As security forces of the self-autonomous region of Artsakh (also called Nagorno-Karabakh) have now handed over their weapons to Russian peacekeepers, it seems that a decades old conflict over the disputed region has come to a sudden end.
After a nine-month blockade, Azerbaijan took over the enclave in a lightning offensive during the night of Sept.18, resulting in Artsakh’s surrender, and in the words of Azerbaijan’s government, the beginning of “Nagorno-Karabakh’s re-integration into Azerbaijan.”
Most ethnic Armenians do not want to live under Azerbaijan rule due in part to the decades-old conflict between Azerbaijan and Turks against Armenians. The Azerbaijani government in Baku has a history of brutal dictatorship over its people, and most Artsakh Armenians resist integration into Azeri society. Recent estimates show that around 90 percent of Armenians in Artsakh would prefer to relocate to Armenia than stay and live under Azerbaijan. Indeed, at last report, most of the population of 120,000 people have already fled from Artsakh into Armenia, where their fellow countrymen are doing their very best to accommodate them.
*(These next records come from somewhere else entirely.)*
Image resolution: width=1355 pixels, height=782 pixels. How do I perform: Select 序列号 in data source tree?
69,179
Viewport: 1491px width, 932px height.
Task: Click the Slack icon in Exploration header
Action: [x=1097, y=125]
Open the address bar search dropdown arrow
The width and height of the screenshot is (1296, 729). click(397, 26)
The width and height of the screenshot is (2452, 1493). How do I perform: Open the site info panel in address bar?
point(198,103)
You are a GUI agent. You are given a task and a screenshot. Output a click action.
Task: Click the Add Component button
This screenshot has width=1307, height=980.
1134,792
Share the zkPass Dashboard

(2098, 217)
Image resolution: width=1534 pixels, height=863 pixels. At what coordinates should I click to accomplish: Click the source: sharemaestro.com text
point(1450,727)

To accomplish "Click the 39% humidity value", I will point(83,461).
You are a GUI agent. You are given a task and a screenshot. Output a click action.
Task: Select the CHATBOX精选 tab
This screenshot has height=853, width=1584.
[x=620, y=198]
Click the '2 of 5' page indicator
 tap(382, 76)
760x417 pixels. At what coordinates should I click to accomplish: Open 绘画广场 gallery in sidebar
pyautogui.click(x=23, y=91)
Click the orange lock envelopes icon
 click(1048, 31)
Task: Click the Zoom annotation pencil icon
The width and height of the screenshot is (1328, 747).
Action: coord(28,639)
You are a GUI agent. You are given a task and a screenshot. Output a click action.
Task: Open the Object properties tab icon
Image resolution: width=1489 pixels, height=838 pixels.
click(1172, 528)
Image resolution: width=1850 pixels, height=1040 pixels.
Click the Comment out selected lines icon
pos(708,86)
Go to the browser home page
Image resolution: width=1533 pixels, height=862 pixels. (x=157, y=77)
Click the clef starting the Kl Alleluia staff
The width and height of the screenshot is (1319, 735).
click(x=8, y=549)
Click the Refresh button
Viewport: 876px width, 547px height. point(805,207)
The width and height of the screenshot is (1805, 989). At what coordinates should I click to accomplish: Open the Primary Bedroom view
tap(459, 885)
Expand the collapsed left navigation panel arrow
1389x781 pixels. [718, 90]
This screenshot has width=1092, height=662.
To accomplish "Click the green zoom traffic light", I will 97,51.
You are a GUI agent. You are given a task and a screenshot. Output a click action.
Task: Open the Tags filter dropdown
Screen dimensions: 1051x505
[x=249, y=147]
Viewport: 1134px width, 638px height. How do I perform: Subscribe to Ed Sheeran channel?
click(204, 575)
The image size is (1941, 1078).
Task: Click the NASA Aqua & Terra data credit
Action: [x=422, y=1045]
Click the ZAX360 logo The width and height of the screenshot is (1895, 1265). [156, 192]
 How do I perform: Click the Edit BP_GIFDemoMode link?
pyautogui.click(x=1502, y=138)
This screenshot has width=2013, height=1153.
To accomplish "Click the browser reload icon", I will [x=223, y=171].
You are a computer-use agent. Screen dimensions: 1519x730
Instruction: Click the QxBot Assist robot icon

To remain in Artsakh, many Armenians fear an ethnic cleansing or complete genocide, hence why many would prefer to face an uncertain future displaced in Armenia than to stay in Artsakh under the new Azerbaijani rule. The world must act now to prevent Azerbaijan from massacring Armenian Christians in Artsakh, and we must pray for peace in that region to bring an end to further displacement, violence, and targeted genocide of Armenian Christians.
Please Pray for those few Armenians remaining in Artsakh, and also for peace between Azerbaijan and Armenia.
Global Aid Network supporting ethnic Armenians
Global Aid Network (GAiN) Canada is partnering with GAiN Germany to provide support for the estimated 120,000 people who are forecasted to flee to Armenia.
For the past 35 years, there has been a contested area between Armenia and Azerbaijan called Nagorno-Karabakh. This region, traditionally Armenian, was a part of a 1994 cease fire, which saw the region under Armenian control. However, a second war erupted in 2020 that saw thousands killed and tens of thousands displaced. The Russian government helped broker a ceasefire in 2020, however the Azerbaijan government claims that part of the ceasefire is that the Nagorno-Karabakh region is due under their control. The Azerbaijani government has since told ethnic Armenians to either submit to their government or depart the region.
Even though the government of Azerbaijan has sworn that there will be no persecution of Armenian people if they submit to the government, the Armenian people still fear genocide and are fleeing to the mainland of Armenia. These refugees are in need of immediate and practical assistance.
GAiN Germany has been active in Armenia since 2008, working primarily out of Mrgavet, just to the South of Yerevan. Their work there has ranged from distributions, to family sponsorship, and housing. GAiN Armenia also has experience with displaced Armenians, after the 2020 dispute created an influx of internally displaced people.
Due to the ongoing relationship between GAiN Germany and their field office in Armenia, GAiN Canada will come alongside to help meet the immediate basic needs of these refugees and the local host population. By providing food, sleeping materials, shelter and hygienic supplies, GAiN seeks to help the 15,000 refugee families survive the winter and have a fresh start.
Currently, GAiN is supporting these people through distribution of both food and non-food items, as well as partnering with other organizations on the ground who are stationed at the intake point. Together, they are trying to help plan how to house the incoming flux of refugees, raise $175,000, and purchase mattresses, blankets, pillows, beds, heaters, firewood, clothing, hygiene articles, food, and construction material.
Canada is host to a vibrant and engaged Armenian community of over 60,000.